Organisant son ouvrage en cinq parties distinctes, Laurent Creton pose avec un grand discernement un regard ouvert et critique sur les mécanismes et rouages qui animent la filière économique du cinéma, filière constamment soumise à d’importantes mutations auxquelles il semble mieux valoir s’adapter plutôt que de s’y opposer. Ainsi, il en vient rapidement à évoquer l’art et l’industrie, représentants directs de sphères en apparence contradictoires, et touche forcément un sujet qui, s’il a un jour été un débat, ne l’est plus aujourd’hui : la relation exclusive et paradoxale qui lie ces deux domaines au sein de la seule et même entité qu’est le septième art. C’est effectivement d’entité dont il est question ici, car le cinéma semble de moins en moins constituer un unique objet, accessible par un seul et même moyen (la salle de cinéma, en l’occurrence). Au contraire, il se décline désormais de diverses manières, aussi bien dans la manière de filmer que dans celle de regarder. Aujourd’hui, place est faite à la multiplicité, qu’il s’agisse des sources, des supports ou des écrans. Quelques passages de l’ouvrage de Laurent Creton pourront se révéler un brin laborieux, notamment le chapitre consacré aux analyses stratégiques, mais le propos reste dans son ensemble accessible et nous permet également de revoir nos a priori – la partie concernant le marketing étant, de ce point de vue, fondamentale. La lecture du livre, essentielle si l’on souhaite comprendre les différents aspects économiques – mais pas que – permettant au cinéma d’exister, nous sert aussi de prétexte à évoquer le nouveau de la classe, qui fait couler beaucoup d’encre et qui ne s’est pas fait que des copains. Il s’agit bien sûr de Netflix qui, même s’il ne représente pas le danger de mort tant annoncé, est tout à fait révélateur des remises en questions et des profondes mutations que subit depuis quelques temps l’art cinématographique, éreinté par ses batailles autant que par ses alliances.

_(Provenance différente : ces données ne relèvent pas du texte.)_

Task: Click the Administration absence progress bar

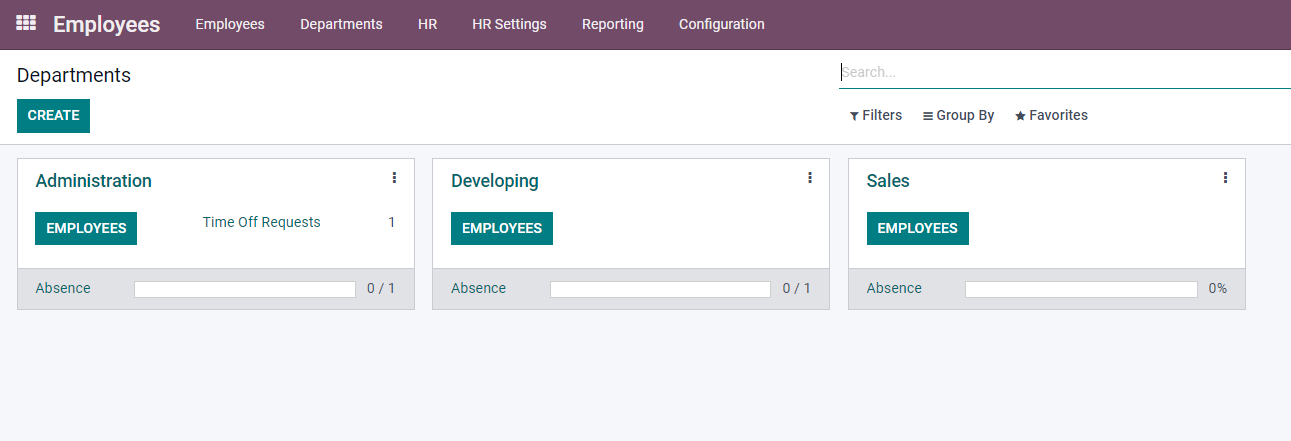Action: click(245, 289)
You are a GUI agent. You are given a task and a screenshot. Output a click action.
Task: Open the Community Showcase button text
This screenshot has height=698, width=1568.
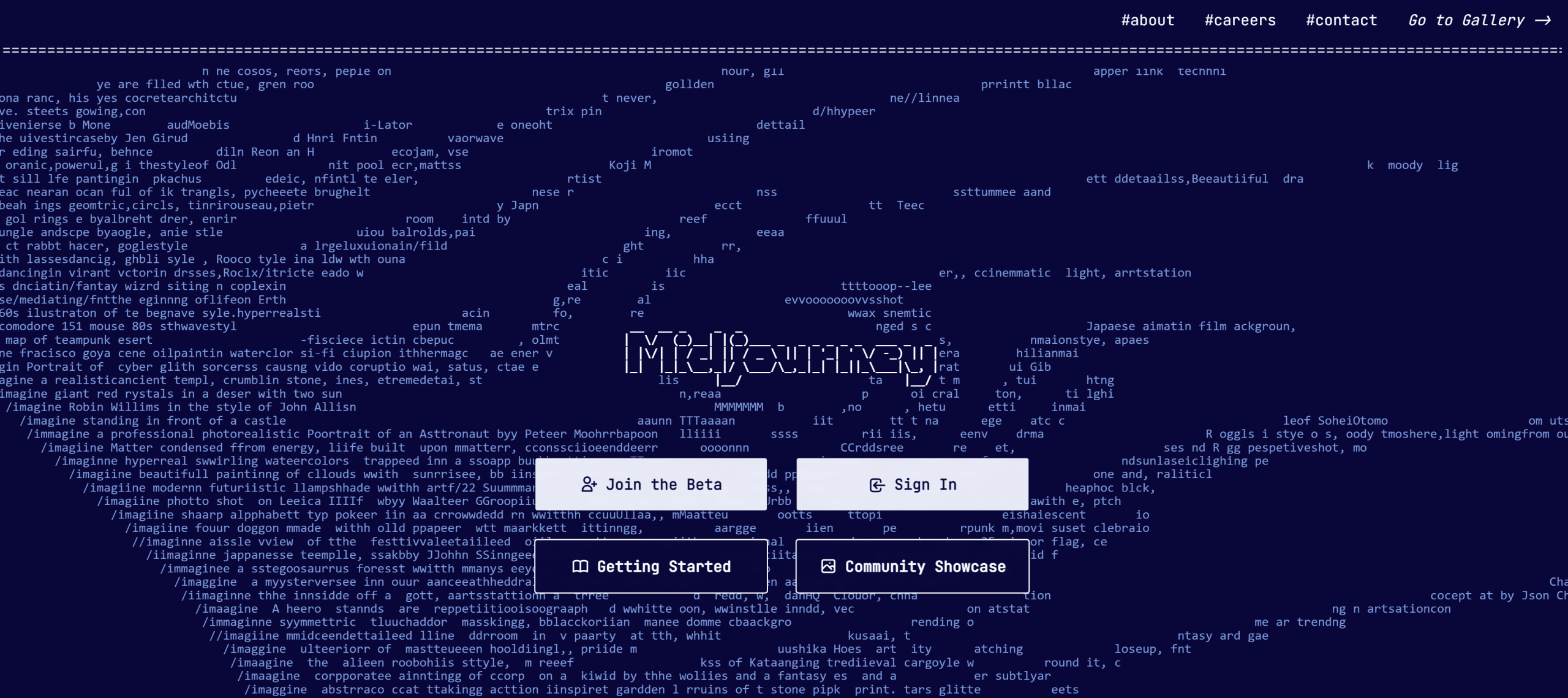pyautogui.click(x=925, y=566)
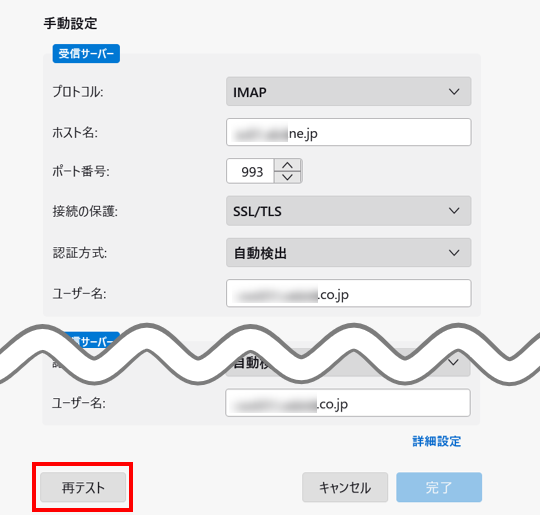Click the chevron on the IMAP selector
This screenshot has height=515, width=540.
[x=454, y=92]
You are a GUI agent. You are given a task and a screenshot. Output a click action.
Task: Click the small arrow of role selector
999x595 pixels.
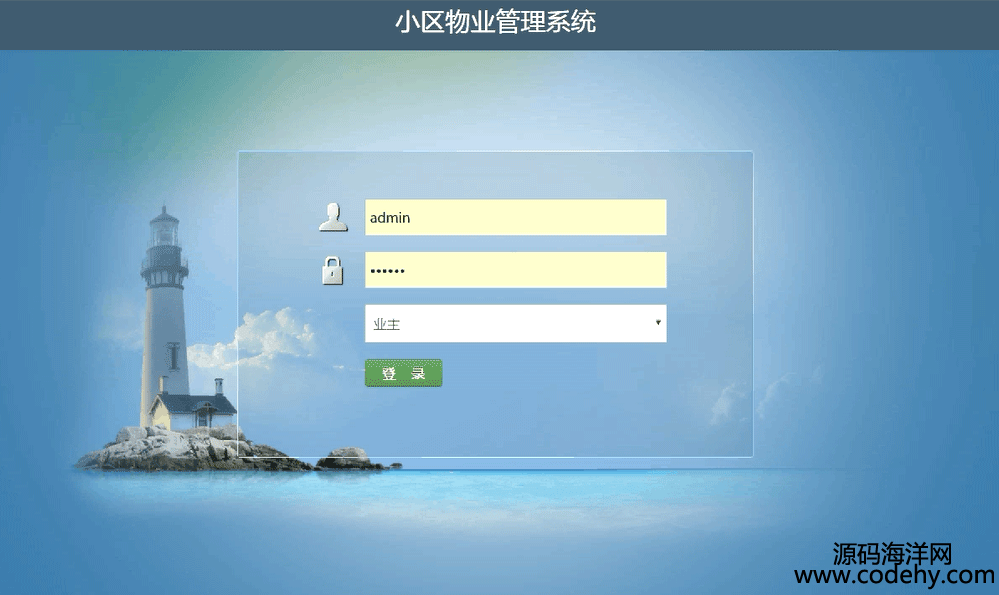pyautogui.click(x=658, y=322)
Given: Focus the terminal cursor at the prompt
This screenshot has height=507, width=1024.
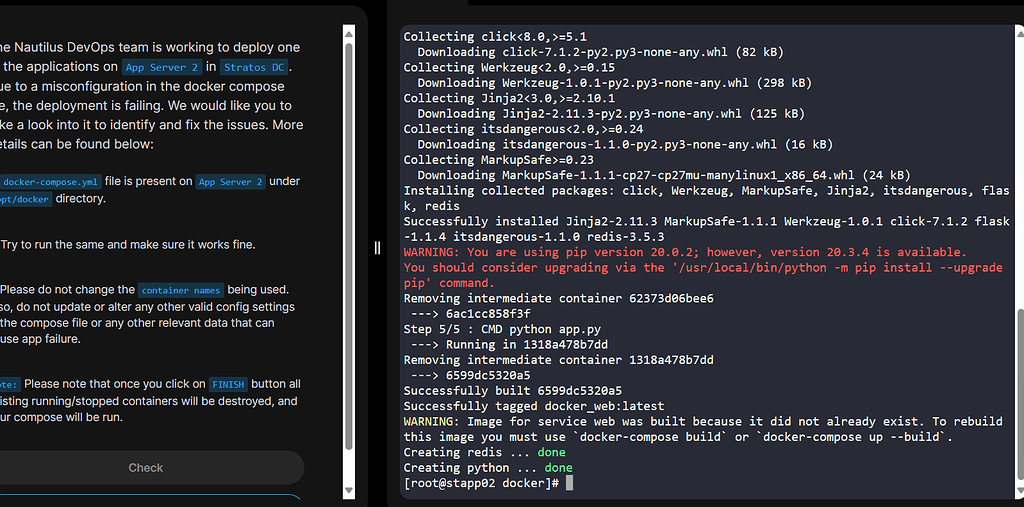Looking at the screenshot, I should [x=569, y=483].

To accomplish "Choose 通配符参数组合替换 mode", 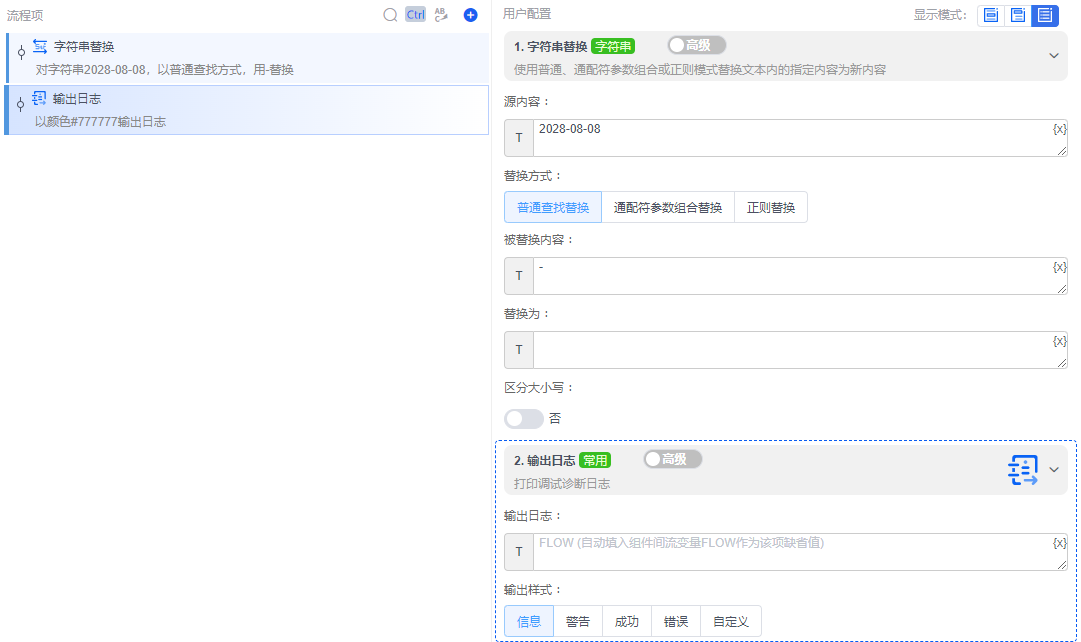I will click(667, 207).
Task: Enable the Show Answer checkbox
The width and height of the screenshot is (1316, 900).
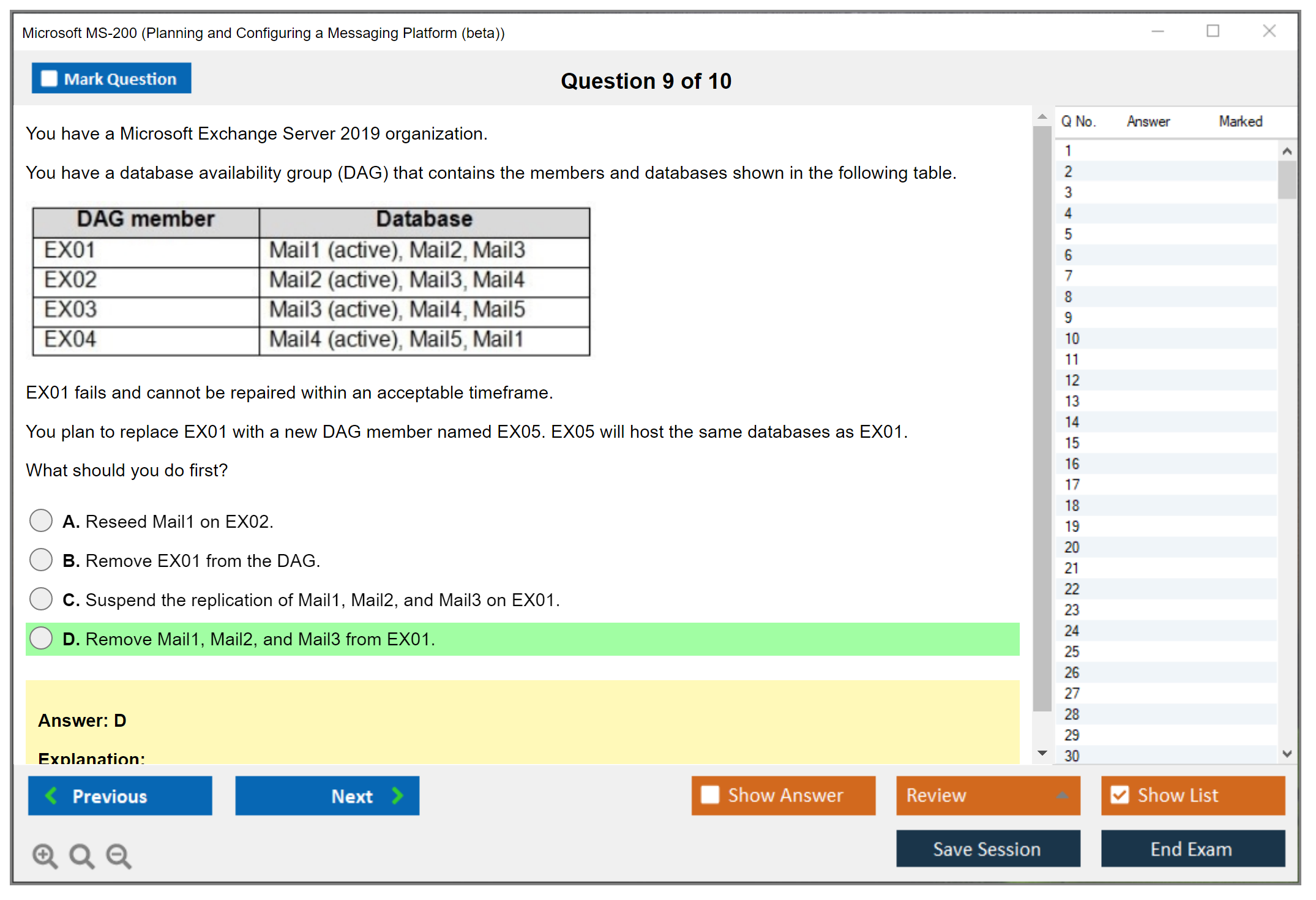Action: click(x=710, y=795)
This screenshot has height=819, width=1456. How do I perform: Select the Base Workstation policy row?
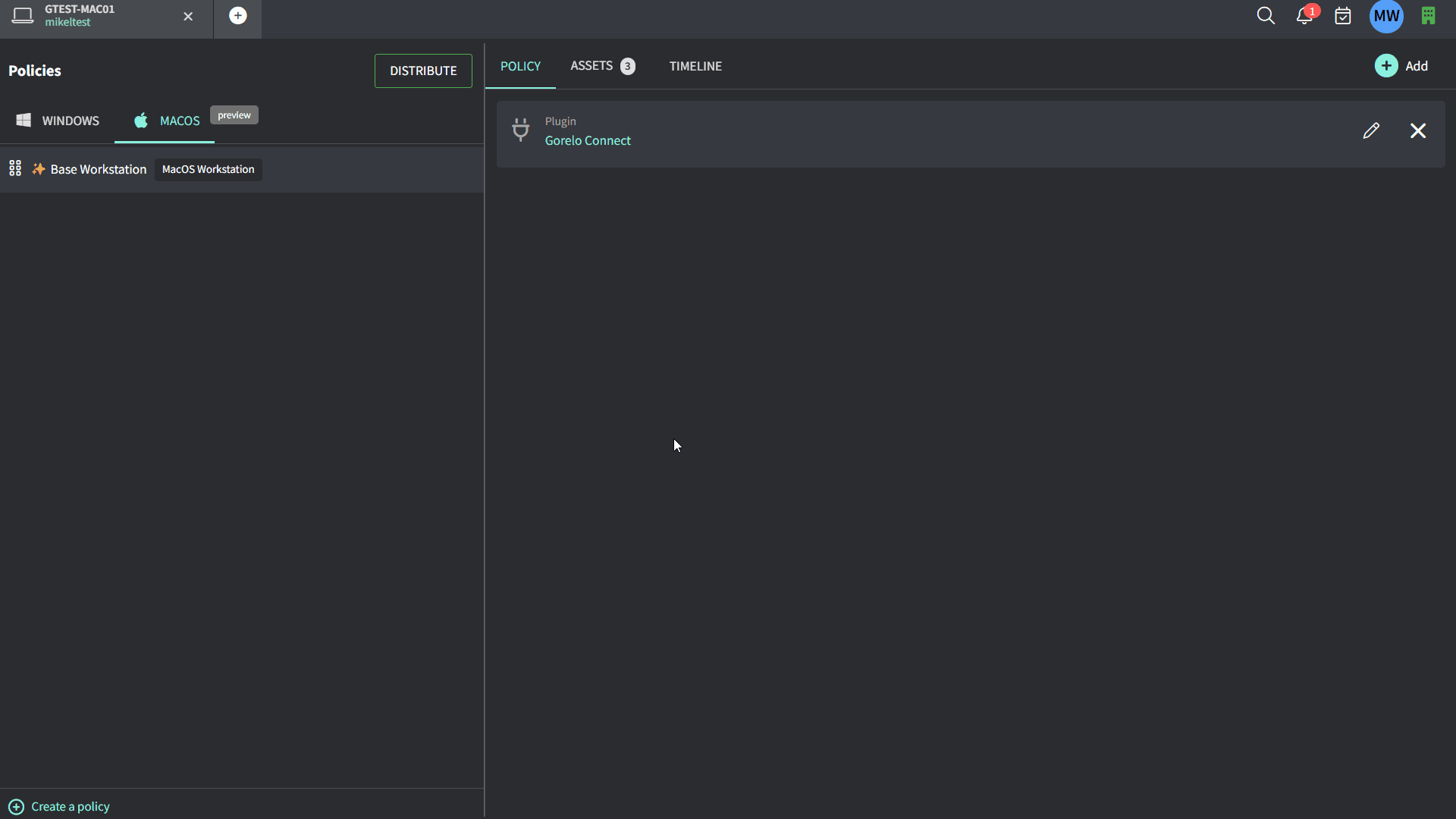tap(99, 169)
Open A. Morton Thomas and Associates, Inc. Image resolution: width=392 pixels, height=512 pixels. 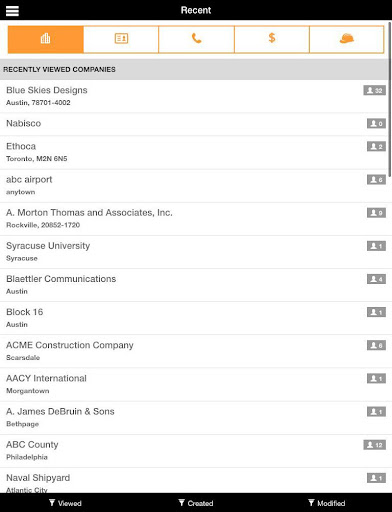point(194,219)
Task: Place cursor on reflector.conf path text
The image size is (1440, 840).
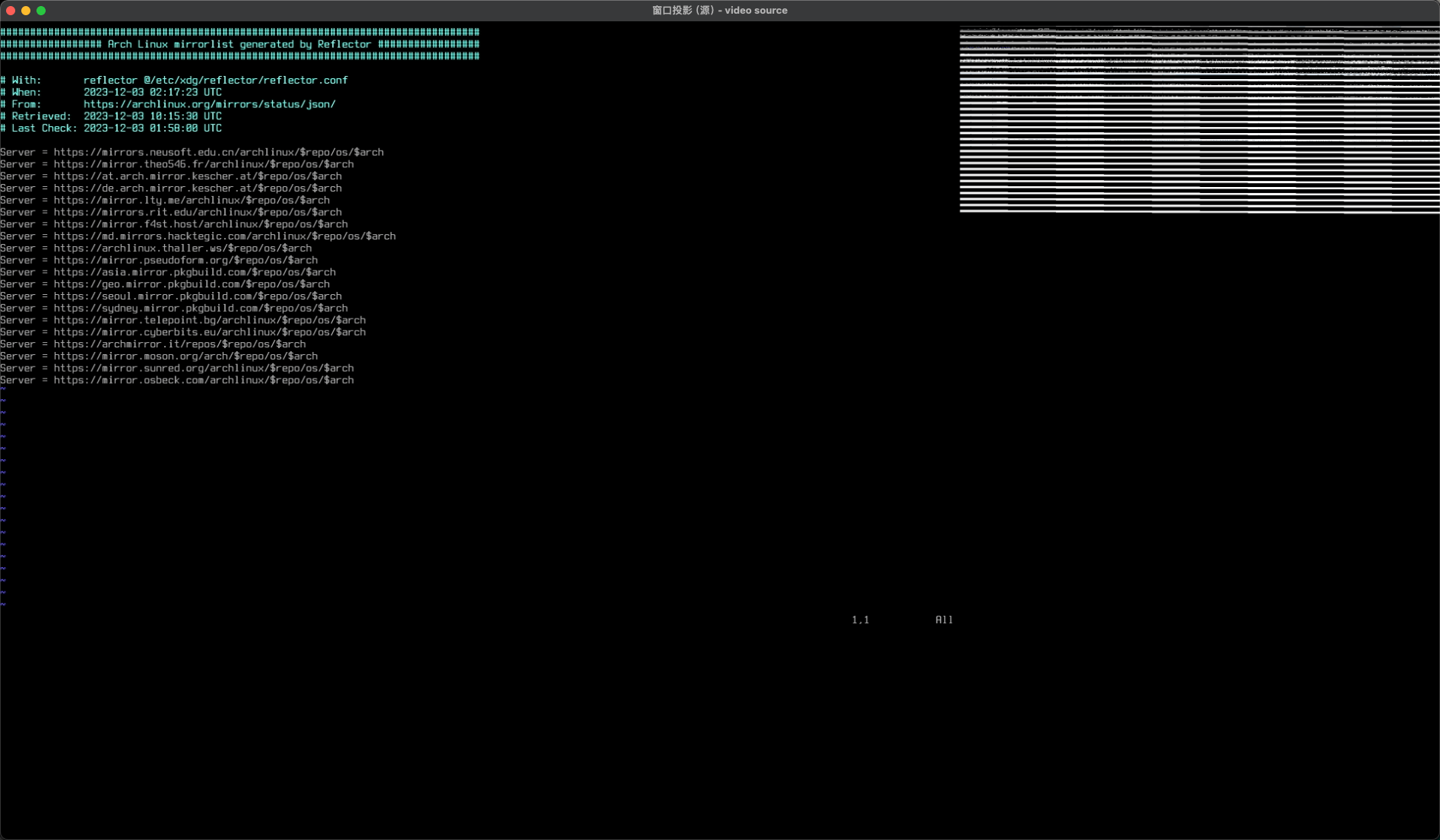Action: tap(246, 81)
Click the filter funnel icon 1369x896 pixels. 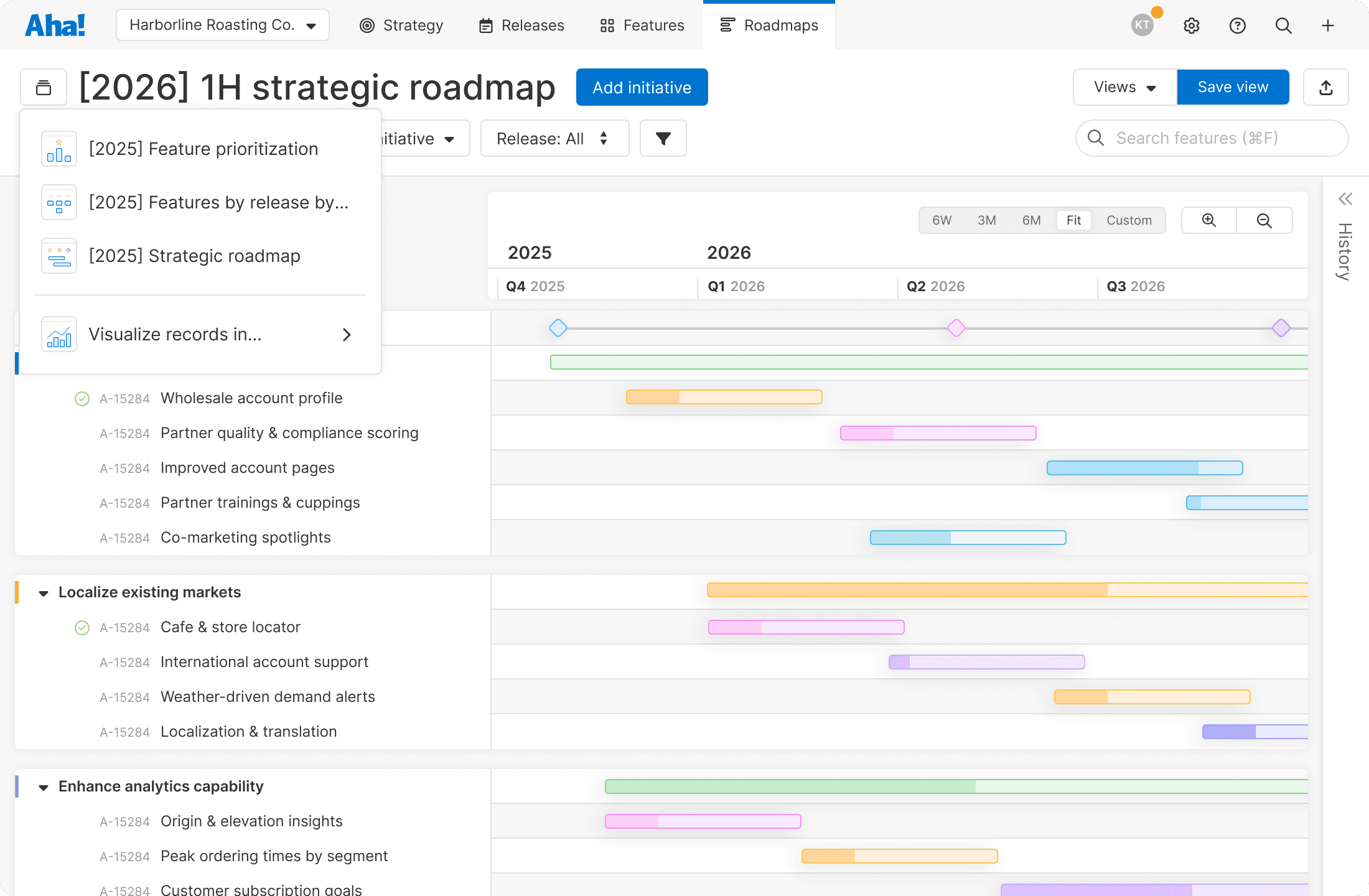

Le cinéma est loin d’être mort, ni même dépassé. Bien au contraire, sa capacité à survivre n’a jamais été autant liée aux nouvelles technologies. Cela dit, le XXe siècle a connu des avancées colossales, où chaque nouveauté, chaque apport, a constitué un pas de géant dans notre approche du septième art. Cependant, on n’a jamais autant fait appel aux ressources du spectateur qu’aujourd’hui. Comme tout ce qui nous concerne dans la société actuelle, le cinéma est soumis aux mutations technologiques, en accélération constante, et à leur impact, inévitable, sur les comportements sociaux. De nos jours, on demande au spectateur une activité nouvelle (se connecter, s’abonner, choisir ce qu’il veut voir et quand il veut le voir) en lui imposant, en même temps, une totale soumission. L’exemple le plus actuel se concrétise parfaitement dans le fameux algorithme qui fait la gloire de Netflix : la suggestion, qui ne laisse plus qu’à moitié le choix, s’alimente implacablement de nos données, au fur et à mesure de nos sélections dociles. Les goûts, malheureusement, se répètent et la diversité culturelle, elle, en prend un coup.
Si certains ne le savent pas encore, Netflix représente une énorme entreprise américaine dirigée par le très charmant mais non moins sournois Reed Hastings. Sous ses airs de gentil cinquantenaire aux cheveux poivre et sel, Reed Hastings est en réalité un gigantesque entrepreneur sous l’égide duquel est née, à la fin des années 1990, la machine Netflix. D’abord service de location de DVD par correspondance, Netflix est devenu, à l’aube des années 2010, un service de VoD par abonnement proposant, toujours de manière illimitée, des dizaines de films et de séries pour un montant mensuel extrêmement modique. Débarqué depuis le mois de septembre en France, mais aussi en Belgique, en Allemagne, en Autriche, en Suisse et au Luxembourg, Netflix en a inquiété plus d’un. Ceux qui s’en sont alarmés – la plupart des médias – lui ont, du même coup, offert une merveilleuse campagne publicitaire. Comme le dit si bien Laurent Creton, « c’est plutôt la méconnaissance qui peut expliquer certaines prises de position abruptes » (1), et quelquefois un peu absurdes, avouons-le. À tomber dans un manichéisme virulent, on en oublierait presque le spectateur qui, constamment tiraillé, traqué jusqu’au moindre de ses clics, ne sait finalement plus trop quoi choisir.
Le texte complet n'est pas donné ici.